• DATA PROVIDED:
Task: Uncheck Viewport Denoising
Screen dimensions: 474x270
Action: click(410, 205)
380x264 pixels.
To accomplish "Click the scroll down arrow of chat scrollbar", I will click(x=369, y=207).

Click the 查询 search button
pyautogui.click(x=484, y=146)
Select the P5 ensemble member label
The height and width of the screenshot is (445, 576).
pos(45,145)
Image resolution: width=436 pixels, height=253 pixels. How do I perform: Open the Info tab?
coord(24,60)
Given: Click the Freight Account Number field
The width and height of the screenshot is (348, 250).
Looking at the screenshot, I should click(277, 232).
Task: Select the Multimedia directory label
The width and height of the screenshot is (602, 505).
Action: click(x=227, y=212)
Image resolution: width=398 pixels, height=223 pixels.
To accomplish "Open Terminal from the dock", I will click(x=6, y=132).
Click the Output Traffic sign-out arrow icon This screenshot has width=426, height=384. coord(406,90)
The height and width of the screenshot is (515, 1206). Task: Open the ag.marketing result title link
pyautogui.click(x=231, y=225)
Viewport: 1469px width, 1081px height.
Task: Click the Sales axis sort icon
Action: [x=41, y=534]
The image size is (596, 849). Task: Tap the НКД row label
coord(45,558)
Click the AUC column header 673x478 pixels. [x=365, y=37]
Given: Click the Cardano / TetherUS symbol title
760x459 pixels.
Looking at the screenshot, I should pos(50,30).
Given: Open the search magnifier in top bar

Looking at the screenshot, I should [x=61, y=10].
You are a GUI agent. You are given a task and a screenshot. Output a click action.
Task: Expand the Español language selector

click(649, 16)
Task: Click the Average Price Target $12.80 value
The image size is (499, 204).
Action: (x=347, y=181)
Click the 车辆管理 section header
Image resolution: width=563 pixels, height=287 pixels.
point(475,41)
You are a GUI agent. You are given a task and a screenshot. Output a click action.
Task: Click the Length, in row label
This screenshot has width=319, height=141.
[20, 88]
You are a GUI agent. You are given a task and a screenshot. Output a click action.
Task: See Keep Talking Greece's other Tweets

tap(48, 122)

• TASK REQUIREMENTS: No line before the one containing "Click the 车辆管理 section header" belongs in the answer; give again exactly that line and all lines after it through the end of the data.

• REPLY TO THE TASK:
Click the 车辆管理 section header
Image resolution: width=563 pixels, height=287 pixels.
point(475,41)
You are a GUI agent. You are given a task and a screenshot. Output a click action.
Task: Click the Length, in row label
This screenshot has width=319, height=141.
[20, 88]
You are a GUI agent. You are given a task and a screenshot. Output a click action.
Task: See Keep Talking Greece's other Tweets

tap(48, 122)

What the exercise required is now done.